Page |
[time-nuts] Fury Realhamradio listing

Dr Bruce Griffiths bruce.griffiths at xtra.co.nz
Sun Apr 29 23:38:26 UTC 2007


SAIDJACK at aol.com wrote:
> In a message dated 4/29/2007 04:13:30 Pacific Daylight Time, 
> cfmd at bredband.net writes:
>
>     >Indeed. Three-four transistors and a handfull of caps and
>     resistors. The
>     >Z3801A uses the 10 MHz clock and thus require a x1000
>     interpolation, which is
>     >easy enought to acheive. Look at the HP5335A service manual for
>     further
>     >details. What you do is that you stretch the error-pulse (1-2
>     cycles) by
>     >charging a cap with one current and discharging it with another,
>     the output is
>     >then run into a comparator for the sake of gain. This stretched
>     pulse is then
>     >measured with the coarse clock and voila!
>
> Hi Magnus,
>  
> I respectfully disagree, if it was that easy to get 100ps _accuracy_ 
> and resolution, then the 53132A would have it and not 150ps I would 
> think.
>  
>
> bye,
> Said
Said

Try studying a little history, its been possible to achieve 25 
picosecond accuracy and resolution for over 30 years.

Raw data |

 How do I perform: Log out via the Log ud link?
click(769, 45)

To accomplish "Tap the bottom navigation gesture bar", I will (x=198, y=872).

Written task | In the time-nuts message, what accuracy and resolution does the reply say has been achievable for over 30 years?

Solution | 25 picoseconds.